» **Supplied passage**
Wednesday, June 18, 2014

The Helping Profession: Only If You've Got the Bucks



Special Report: Hospitals, doctors moving out of poor city neighborhoods to more affluent areas. (Milwaukee Journal Sentinel, 6/18/2014)

Movin' to the 'burbs.   A Pittsburgh Post-Gazette/Milwaukee Journal Sentinel analysis of data from the largest U.S. metropolitan areas shows that people in poor neighborhoods are less healthy than their more affluent neighbors, but more likely to live in areas with physician shortages and closed hospitals. 

At a time when research shows that being poor is highly correlated with poor health, hospitals and doctors are following privately insured patients to more affluent areas rather than remaining anchored in communities with the greatest health care needs.

This is nothing new, folks.  "The Shame of American Medicine".  The New York Review of Books, 5/26/1966.

I remember these news stories.  It was how I learned about the Mayo Clinic..   It has left us in an extremely unfortunate mess. At its best American medicine may very well be the best in the world, as its practitioners claim, which is why retired English kings and Arabian sheiks turn up regularly in our hospitals. But though excellent treatment is usually available to the very rich, the rest of the population finds even adequate services hard to come by.

» **Task instructions**
Repeat the post on doctors leaving poor neighborhoods word for word between "Movin' to the" and "of Books, 5/26/1966.", inclusive.

(Stored records)
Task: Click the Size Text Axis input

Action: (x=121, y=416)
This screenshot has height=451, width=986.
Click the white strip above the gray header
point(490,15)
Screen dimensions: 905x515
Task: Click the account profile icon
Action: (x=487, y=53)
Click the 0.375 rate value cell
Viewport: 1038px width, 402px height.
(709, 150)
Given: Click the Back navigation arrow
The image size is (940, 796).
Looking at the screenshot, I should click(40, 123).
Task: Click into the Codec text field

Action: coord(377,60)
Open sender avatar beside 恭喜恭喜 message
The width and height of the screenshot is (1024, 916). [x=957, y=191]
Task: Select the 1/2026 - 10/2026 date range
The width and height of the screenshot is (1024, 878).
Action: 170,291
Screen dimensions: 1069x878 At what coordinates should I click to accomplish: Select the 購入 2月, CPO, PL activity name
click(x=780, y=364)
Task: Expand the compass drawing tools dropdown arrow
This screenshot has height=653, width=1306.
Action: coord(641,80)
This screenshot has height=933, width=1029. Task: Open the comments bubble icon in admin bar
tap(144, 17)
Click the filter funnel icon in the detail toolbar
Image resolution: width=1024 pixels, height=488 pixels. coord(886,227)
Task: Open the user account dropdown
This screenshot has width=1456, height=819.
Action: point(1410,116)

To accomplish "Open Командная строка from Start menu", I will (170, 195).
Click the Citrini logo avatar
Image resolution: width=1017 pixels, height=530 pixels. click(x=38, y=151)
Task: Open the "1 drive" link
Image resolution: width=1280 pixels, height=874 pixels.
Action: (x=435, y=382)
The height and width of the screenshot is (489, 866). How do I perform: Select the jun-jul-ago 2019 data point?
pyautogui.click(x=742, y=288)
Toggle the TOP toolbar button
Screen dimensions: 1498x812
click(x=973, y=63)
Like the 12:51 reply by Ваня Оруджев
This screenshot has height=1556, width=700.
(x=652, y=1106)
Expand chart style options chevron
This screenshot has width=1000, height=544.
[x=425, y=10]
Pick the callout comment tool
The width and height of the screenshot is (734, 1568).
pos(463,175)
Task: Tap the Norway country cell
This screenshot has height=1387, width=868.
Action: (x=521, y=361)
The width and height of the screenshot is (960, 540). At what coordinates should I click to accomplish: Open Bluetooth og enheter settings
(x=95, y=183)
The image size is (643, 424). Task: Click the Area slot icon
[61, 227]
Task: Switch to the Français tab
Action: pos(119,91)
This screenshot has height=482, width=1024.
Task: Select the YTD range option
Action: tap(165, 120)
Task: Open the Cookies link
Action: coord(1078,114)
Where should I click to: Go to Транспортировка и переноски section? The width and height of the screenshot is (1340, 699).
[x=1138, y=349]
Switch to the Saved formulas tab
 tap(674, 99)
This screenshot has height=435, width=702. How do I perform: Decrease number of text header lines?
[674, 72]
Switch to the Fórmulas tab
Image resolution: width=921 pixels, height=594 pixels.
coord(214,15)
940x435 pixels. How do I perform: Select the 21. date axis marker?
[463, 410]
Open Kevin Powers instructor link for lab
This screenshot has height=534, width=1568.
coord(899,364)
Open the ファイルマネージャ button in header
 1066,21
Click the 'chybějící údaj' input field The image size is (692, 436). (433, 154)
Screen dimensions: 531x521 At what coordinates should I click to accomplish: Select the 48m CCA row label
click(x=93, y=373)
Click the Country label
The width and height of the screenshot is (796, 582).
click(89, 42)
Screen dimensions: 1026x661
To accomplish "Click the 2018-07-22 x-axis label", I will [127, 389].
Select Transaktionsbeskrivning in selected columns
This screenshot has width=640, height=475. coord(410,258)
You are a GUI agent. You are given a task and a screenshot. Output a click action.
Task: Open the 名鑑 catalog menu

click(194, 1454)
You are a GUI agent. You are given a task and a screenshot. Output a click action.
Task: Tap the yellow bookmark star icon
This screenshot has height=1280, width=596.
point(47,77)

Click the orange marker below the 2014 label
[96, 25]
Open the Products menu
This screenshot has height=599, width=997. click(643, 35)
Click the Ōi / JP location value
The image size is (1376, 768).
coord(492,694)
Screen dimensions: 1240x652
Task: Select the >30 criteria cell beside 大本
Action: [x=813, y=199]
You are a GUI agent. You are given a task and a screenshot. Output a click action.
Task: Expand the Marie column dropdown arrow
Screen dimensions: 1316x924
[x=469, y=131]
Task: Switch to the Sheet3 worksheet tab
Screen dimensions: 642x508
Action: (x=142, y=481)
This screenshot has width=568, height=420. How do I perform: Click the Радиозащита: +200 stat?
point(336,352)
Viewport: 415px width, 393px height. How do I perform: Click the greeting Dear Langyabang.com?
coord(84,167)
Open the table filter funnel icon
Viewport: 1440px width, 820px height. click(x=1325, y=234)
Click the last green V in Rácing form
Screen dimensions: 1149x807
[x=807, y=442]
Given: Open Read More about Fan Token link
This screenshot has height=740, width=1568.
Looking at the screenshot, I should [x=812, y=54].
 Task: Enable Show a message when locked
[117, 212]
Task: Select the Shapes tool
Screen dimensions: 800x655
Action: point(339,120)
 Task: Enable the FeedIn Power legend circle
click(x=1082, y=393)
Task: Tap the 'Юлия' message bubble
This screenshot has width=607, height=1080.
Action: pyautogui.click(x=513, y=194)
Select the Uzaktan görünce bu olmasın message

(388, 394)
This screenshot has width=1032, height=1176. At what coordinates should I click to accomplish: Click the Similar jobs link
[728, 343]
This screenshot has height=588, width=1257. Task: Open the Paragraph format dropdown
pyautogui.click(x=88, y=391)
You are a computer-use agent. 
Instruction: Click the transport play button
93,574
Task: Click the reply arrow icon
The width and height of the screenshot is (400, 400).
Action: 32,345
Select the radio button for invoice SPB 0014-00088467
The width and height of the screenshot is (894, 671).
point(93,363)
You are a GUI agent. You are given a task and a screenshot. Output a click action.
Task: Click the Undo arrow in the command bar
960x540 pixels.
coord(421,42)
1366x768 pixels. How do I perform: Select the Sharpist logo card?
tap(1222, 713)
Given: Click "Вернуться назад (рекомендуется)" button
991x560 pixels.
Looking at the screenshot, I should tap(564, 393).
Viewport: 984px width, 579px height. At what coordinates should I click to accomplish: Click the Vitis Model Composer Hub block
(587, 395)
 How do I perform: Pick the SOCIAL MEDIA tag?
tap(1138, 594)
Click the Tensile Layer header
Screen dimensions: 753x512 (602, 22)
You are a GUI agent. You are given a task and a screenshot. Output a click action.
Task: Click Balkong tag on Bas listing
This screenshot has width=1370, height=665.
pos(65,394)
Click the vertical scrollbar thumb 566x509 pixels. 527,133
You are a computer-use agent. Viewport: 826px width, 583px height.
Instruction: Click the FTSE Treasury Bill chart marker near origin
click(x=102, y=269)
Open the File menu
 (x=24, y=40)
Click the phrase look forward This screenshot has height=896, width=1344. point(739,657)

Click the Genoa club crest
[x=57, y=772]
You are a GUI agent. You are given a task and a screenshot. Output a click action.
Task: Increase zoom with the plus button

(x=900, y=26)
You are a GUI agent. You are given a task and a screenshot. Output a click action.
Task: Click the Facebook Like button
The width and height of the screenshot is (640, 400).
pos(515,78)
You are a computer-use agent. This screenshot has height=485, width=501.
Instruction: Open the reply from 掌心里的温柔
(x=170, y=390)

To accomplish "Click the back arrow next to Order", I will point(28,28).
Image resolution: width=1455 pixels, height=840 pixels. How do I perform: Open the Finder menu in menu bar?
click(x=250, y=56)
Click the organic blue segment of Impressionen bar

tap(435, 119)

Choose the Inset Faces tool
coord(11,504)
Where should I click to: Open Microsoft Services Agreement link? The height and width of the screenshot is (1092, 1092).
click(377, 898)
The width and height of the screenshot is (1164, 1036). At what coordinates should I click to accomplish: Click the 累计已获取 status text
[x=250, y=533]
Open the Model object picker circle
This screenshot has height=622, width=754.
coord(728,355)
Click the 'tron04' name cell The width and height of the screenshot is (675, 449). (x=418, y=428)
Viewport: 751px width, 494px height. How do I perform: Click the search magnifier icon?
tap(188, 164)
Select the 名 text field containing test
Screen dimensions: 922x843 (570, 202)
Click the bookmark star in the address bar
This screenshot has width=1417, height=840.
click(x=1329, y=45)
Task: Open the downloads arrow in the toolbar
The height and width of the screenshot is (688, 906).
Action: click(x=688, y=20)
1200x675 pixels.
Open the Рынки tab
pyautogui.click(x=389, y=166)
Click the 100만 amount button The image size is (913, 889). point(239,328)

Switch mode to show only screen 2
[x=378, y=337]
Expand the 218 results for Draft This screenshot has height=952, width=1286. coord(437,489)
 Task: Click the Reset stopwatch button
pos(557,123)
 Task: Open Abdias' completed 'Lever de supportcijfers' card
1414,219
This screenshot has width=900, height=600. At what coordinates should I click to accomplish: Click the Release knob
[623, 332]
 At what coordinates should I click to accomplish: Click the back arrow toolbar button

» **Written solution**
Movin' to the 'burbs.   A Pittsburgh Post-Gazette/Milwaukee Journal Sentinel analysis of data from the largest U.S. metropolitan areas shows that people in poor neighborhoods are less healthy than their more affluent neighbors, but more likely to live in areas with physician shortages and closed hospitals. 

At a time when research shows that being poor is highly correlated with poor health, hospitals and doctors are following privately insured patients to more affluent areas rather than remaining anchored in communities with the greatest health care needs.

This is nothing new, folks.  "The Shame of American Medicine".  The New York Review of Books, 5/26/1966.